Data section -
--------------------------------------------------

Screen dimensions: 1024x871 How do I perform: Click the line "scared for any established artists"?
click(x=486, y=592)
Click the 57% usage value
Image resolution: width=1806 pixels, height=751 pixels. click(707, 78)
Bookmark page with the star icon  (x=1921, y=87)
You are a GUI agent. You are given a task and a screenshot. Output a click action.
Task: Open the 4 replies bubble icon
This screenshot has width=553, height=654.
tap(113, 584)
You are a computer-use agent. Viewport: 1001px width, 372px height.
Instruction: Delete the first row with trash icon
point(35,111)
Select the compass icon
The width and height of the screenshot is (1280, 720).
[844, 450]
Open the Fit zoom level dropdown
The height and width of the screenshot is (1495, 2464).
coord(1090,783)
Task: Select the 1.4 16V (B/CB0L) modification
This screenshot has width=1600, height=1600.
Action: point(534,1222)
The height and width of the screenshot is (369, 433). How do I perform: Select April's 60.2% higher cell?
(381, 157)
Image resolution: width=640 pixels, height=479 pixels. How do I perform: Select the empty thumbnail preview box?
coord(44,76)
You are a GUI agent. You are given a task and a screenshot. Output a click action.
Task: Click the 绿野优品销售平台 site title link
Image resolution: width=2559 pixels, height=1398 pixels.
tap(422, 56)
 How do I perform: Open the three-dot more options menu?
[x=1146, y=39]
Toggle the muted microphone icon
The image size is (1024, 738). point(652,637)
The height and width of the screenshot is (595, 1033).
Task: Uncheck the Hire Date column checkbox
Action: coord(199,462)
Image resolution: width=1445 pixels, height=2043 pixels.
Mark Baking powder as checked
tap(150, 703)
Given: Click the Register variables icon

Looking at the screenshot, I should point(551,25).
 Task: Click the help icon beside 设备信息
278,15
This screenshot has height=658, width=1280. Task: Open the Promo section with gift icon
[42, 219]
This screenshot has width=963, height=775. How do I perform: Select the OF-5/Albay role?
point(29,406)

--------------------------------------------------

Aim - Copy every line of the items above without any changes.

Output below -
Screen dimensions: 1024x871 How do I perform: Click the line "scared for any established artists"?
click(x=486, y=592)
Click the 57% usage value
Image resolution: width=1806 pixels, height=751 pixels. click(707, 78)
Bookmark page with the star icon  (x=1921, y=87)
You are a GUI agent. You are given a task and a screenshot. Output a click action.
Task: Open the 4 replies bubble icon
This screenshot has width=553, height=654.
tap(113, 584)
You are a computer-use agent. Viewport: 1001px width, 372px height.
Instruction: Delete the first row with trash icon
point(35,111)
Select the compass icon
The width and height of the screenshot is (1280, 720).
[844, 450]
Open the Fit zoom level dropdown
The height and width of the screenshot is (1495, 2464).
coord(1090,783)
Task: Select the 1.4 16V (B/CB0L) modification
This screenshot has width=1600, height=1600.
Action: point(534,1222)
The height and width of the screenshot is (369, 433). How do I perform: Select April's 60.2% higher cell?
(381, 157)
Image resolution: width=640 pixels, height=479 pixels. How do I perform: Select the empty thumbnail preview box?
coord(44,76)
You are a GUI agent. You are given a task and a screenshot. Output a click action.
Task: Click the 绿野优品销售平台 site title link
Image resolution: width=2559 pixels, height=1398 pixels.
tap(422, 56)
 How do I perform: Open the three-dot more options menu?
[x=1146, y=39]
Toggle the muted microphone icon
The image size is (1024, 738). point(652,637)
The height and width of the screenshot is (595, 1033).
Task: Uncheck the Hire Date column checkbox
Action: coord(199,462)
Image resolution: width=1445 pixels, height=2043 pixels.
Mark Baking powder as checked
tap(150, 703)
Given: Click the Register variables icon

Looking at the screenshot, I should point(551,25).
 Task: Click the help icon beside 设备信息
278,15
This screenshot has height=658, width=1280. Task: Open the Promo section with gift icon
[42, 219]
This screenshot has width=963, height=775. How do I perform: Select the OF-5/Albay role?
point(29,406)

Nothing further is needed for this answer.